_EXERCISE REQUIREMENTS:_ Transcribe all of the data exactly, leaving nothing out.

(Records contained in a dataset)
---
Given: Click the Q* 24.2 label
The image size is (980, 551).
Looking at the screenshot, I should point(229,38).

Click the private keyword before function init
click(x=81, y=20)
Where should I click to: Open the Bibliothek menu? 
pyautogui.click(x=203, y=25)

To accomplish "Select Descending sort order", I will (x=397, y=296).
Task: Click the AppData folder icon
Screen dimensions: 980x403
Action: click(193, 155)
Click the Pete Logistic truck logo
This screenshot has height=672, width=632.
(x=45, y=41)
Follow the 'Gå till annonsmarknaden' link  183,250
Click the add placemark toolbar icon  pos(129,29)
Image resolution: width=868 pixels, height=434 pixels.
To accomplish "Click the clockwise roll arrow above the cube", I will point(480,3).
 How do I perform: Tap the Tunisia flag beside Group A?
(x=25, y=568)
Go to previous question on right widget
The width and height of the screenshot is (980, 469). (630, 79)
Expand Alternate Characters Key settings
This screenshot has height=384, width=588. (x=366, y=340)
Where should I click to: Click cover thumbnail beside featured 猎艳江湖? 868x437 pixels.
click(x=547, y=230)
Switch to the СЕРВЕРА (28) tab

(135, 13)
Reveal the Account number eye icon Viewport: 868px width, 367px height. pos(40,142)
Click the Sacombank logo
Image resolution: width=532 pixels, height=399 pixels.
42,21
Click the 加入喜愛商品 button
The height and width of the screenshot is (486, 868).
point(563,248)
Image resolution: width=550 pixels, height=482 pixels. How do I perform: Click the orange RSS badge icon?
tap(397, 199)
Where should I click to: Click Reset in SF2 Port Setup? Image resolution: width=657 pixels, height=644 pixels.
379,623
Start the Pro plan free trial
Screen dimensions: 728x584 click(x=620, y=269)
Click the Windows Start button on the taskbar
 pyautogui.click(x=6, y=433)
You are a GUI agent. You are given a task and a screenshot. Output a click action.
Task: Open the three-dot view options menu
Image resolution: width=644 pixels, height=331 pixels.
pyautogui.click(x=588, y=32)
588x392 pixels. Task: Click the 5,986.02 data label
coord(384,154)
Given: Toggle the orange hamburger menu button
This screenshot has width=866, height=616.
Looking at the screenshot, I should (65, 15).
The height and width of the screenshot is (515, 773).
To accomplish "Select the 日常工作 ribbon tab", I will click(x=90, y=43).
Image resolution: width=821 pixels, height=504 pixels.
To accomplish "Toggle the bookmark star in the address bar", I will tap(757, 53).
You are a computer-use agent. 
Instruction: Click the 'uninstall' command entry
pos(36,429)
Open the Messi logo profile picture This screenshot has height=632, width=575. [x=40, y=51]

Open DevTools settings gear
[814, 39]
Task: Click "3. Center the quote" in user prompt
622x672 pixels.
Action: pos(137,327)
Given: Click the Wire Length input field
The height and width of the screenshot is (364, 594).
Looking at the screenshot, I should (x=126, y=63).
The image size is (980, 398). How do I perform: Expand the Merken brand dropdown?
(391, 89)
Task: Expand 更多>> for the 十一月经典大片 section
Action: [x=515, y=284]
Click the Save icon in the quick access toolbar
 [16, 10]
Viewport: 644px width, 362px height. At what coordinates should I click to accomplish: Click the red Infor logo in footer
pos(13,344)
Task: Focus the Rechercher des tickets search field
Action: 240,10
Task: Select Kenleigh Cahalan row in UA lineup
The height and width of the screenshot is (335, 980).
---
_RESULT OF THE EXERCISE:_
Given: Click the Q* 24.2 label
The image size is (980, 551).
Looking at the screenshot, I should point(229,38).

Click the private keyword before function init
click(x=81, y=20)
Where should I click to: Open the Bibliothek menu? 
pyautogui.click(x=203, y=25)

To accomplish "Select Descending sort order", I will (x=397, y=296).
Task: Click the AppData folder icon
Screen dimensions: 980x403
Action: click(193, 155)
Click the Pete Logistic truck logo
This screenshot has height=672, width=632.
(x=45, y=41)
Follow the 'Gå till annonsmarknaden' link  183,250
Click the add placemark toolbar icon  pos(129,29)
Image resolution: width=868 pixels, height=434 pixels.
To accomplish "Click the clockwise roll arrow above the cube", I will point(480,3).
 How do I perform: Tap the Tunisia flag beside Group A?
(x=25, y=568)
Go to previous question on right widget
The width and height of the screenshot is (980, 469). (630, 79)
Expand Alternate Characters Key settings
This screenshot has height=384, width=588. (x=366, y=340)
Where should I click to: Click cover thumbnail beside featured 猎艳江湖? 868x437 pixels.
click(x=547, y=230)
Switch to the СЕРВЕРА (28) tab

(135, 13)
Reveal the Account number eye icon Viewport: 868px width, 367px height. pos(40,142)
Click the Sacombank logo
Image resolution: width=532 pixels, height=399 pixels.
42,21
Click the 加入喜愛商品 button
The height and width of the screenshot is (486, 868).
point(563,248)
Image resolution: width=550 pixels, height=482 pixels. How do I perform: Click the orange RSS badge icon?
tap(397, 199)
Where should I click to: Click Reset in SF2 Port Setup? Image resolution: width=657 pixels, height=644 pixels.
379,623
Start the Pro plan free trial
Screen dimensions: 728x584 click(x=620, y=269)
Click the Windows Start button on the taskbar
 pyautogui.click(x=6, y=433)
You are a GUI agent. You are given a task and a screenshot. Output a click action.
Task: Open the three-dot view options menu
Image resolution: width=644 pixels, height=331 pixels.
pyautogui.click(x=588, y=32)
588x392 pixels. Task: Click the 5,986.02 data label
coord(384,154)
Given: Toggle the orange hamburger menu button
This screenshot has width=866, height=616.
Looking at the screenshot, I should (65, 15).
The height and width of the screenshot is (515, 773).
To accomplish "Select the 日常工作 ribbon tab", I will click(x=90, y=43).
Image resolution: width=821 pixels, height=504 pixels.
To accomplish "Toggle the bookmark star in the address bar", I will tap(757, 53).
You are a computer-use agent. 
Instruction: Click the 'uninstall' command entry
pos(36,429)
Open the Messi logo profile picture This screenshot has height=632, width=575. [x=40, y=51]

Open DevTools settings gear
[814, 39]
Task: Click "3. Center the quote" in user prompt
622x672 pixels.
Action: pos(137,327)
Given: Click the Wire Length input field
The height and width of the screenshot is (364, 594).
Looking at the screenshot, I should (x=126, y=63).
The image size is (980, 398). How do I perform: Expand the Merken brand dropdown?
(391, 89)
Task: Expand 更多>> for the 十一月经典大片 section
Action: [x=515, y=284]
Click the Save icon in the quick access toolbar
 [16, 10]
Viewport: 644px width, 362px height. At what coordinates should I click to accomplish: Click the red Infor logo in footer
pos(13,344)
Task: Focus the Rechercher des tickets search field
Action: 240,10
Task: Select Kenleigh Cahalan row in UA lineup
The height and width of the screenshot is (335, 980).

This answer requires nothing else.